— ABOUT THIS EXERCISE —
From the line that contains "The width and height of the screenshot is (1839, 572)." to the last line of the records below, retype each line exactly; leave out everything else.

— LISTED ENTRIES —
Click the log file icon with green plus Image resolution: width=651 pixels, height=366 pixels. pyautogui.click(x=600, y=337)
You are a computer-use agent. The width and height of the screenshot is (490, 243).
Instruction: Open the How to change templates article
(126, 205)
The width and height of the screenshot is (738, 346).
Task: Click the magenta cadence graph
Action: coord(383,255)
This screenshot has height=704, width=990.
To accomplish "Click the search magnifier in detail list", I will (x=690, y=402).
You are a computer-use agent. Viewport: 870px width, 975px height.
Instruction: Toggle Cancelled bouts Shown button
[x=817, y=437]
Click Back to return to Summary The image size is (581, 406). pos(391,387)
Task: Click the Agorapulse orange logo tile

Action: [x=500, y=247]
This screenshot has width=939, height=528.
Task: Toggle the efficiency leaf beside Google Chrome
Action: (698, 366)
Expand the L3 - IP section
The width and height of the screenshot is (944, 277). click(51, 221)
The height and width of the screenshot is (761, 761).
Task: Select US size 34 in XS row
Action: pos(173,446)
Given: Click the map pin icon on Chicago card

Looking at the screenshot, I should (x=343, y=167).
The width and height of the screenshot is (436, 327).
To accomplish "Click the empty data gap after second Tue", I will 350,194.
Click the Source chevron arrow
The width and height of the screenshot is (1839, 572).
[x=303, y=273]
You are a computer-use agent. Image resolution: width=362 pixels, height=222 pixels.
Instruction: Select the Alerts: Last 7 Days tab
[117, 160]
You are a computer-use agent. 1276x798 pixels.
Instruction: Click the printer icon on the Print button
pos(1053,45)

— TASK RESPONSE —
The width and height of the screenshot is (1839, 572).
[x=303, y=273]
You are a computer-use agent. Image resolution: width=362 pixels, height=222 pixels.
Instruction: Select the Alerts: Last 7 Days tab
[117, 160]
You are a computer-use agent. 1276x798 pixels.
Instruction: Click the printer icon on the Print button
pos(1053,45)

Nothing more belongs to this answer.